▶ Task statement
Strip the pictures, then copy the remaining data exactly as it stands.

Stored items
Segment Open

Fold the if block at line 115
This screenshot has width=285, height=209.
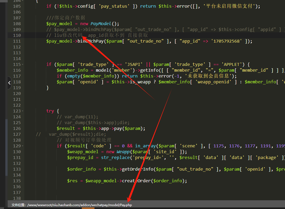[22, 65]
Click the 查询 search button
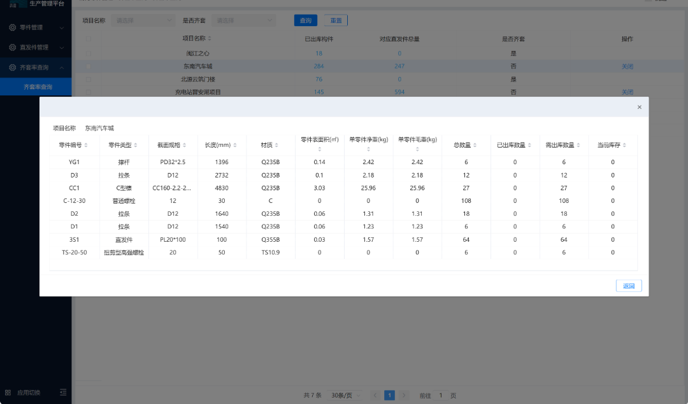 pos(306,20)
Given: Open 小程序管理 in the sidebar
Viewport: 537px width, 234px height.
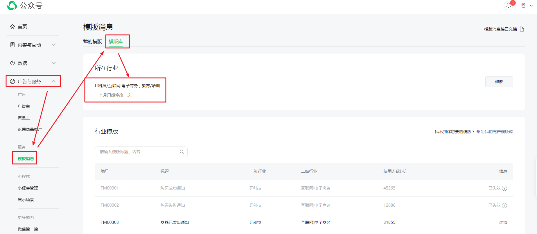Looking at the screenshot, I should pos(28,188).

Segment Closed

▶ Problem solution
Fold the if block at line 115
This screenshot has width=285, height=209.
[22, 65]
Click the 查询 search button
 pos(306,20)
Given: Open 小程序管理 in the sidebar
Viewport: 537px width, 234px height.
Looking at the screenshot, I should pos(28,188).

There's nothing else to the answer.